# Need help in putting back together a New Departure Model D 2-speed hub



## scrubbinrims (Nov 15, 2010)

Well, now I've done it!
I took apart a ND Model D 2-speed hub for cleaning and I cannot get the guts back in the hub.
I have embedded a photo.
This came from a B6... don't know if it was original or aftermarket, but an extra gear helps with the hills here and I like the center drop rims as well.
If anyone has experience in these, I could commission you to get it back in working order and take care of shipping.:eek:


----------



## yeshoney (Nov 15, 2010)

Pardon me while I chuckle a little!

I remember fondly the first time i took apart a ND D hub and I struggled mightily to get it back together.  The discs have to all be lined up and put back into the hub as a unit.  One side of the hub is thicker than the other so it only goes in from one side.  Patience and a little motor oil for lube will help.

Joe


----------



## Flat Tire (Nov 15, 2010)

yup theyre loads of fun! The first time I messed with one was a couple years ago, after a few tries and dropping some discs on the floor I thought what the heck, the Memory Lane meet was in a couple weeks so I took the wheel up there and let Jerry do it...lol


----------



## militarymonark (Nov 15, 2010)

yeah I remember my first time putting one together and I had no brakes lol


----------



## OldRoads (Nov 16, 2010)

*Exploded diagram*

We've got an exploded diagram of a Model D on our site.
That might help a little...

http://oldroads.com/ref_hub.html


----------



## militarymonark (Nov 16, 2010)




----------



## militarymonark (Nov 16, 2010)

i usually put in #22,16, 178,6,12, and 3 on the above photo as a unit into the hub. You just have to line up the plates to fit in just right, you'll know they dont go together right when the bearing doesnt fit quite right in the outer race. Some times depending on the condition and how the hub came apart I can put the whole left side of the hub in the above picture in as a unit.


----------



## greenephantom (Nov 16, 2010)

Before putting it all back together you might want to lightly sand the brake discs with some fine sandpaper to  break up the glazing, will help the brake work better.  I usually put some heavy oil on the brake discs and then use grease on the bearings and "c" clip etc.  As others have stated, stack up the brake-side parts, align the brake tabs, and slide into the hub as a unit.  Once the brake-side parts are in place, hold them there and then thread in the axle and related parts from the drive side.
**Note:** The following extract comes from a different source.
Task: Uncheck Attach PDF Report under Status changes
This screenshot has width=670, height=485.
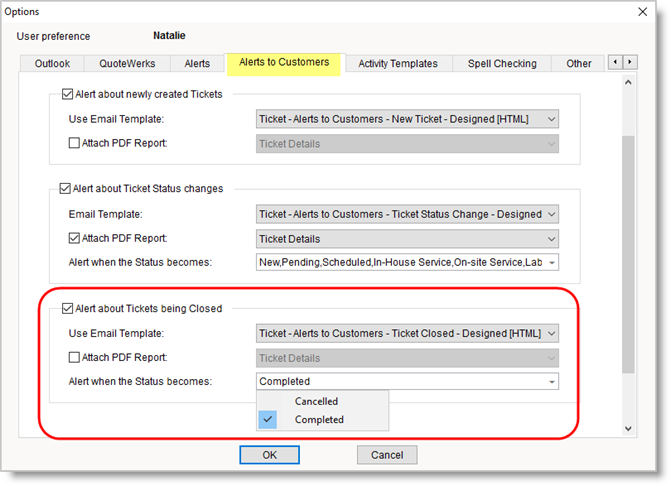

Did you get the two-speed cluster apart for cleaning and re-greasing?  Half the action of the hub takes place inside the cluster.

Cheers, Geoff


----------



## scrubbinrims (Nov 18, 2010)

Thanks to everyone for the technique, diagram, and reminding me to laugh at myself (again).
I think I finallly have it together correctly, but I had to pull #3 from above from another ND rear hub as this was missing.
I took it apart in the yard on a sunny day and I looked all over the area this morning to no avail.
So if anyone else out there has an extra #3, lmk.
The tale of the tape is when I have it mounted and taken for a spin and if the 2 speed mechanism is working...btw, I can't tell much differnence between the single speed hub above and what I have (except #2 is longer), so maybe I am missing something else...


----------



## Gordon (Nov 18, 2010)

I have a number of part #3. If you want one or more, let me know. If your hub shell has a single "D", then your 2 speed unit was a conversion kit. The factory ND 2 speeds had "DD" on the shell.


----------



## militarymonark (Nov 18, 2010)

i have an extra too, no charge


----------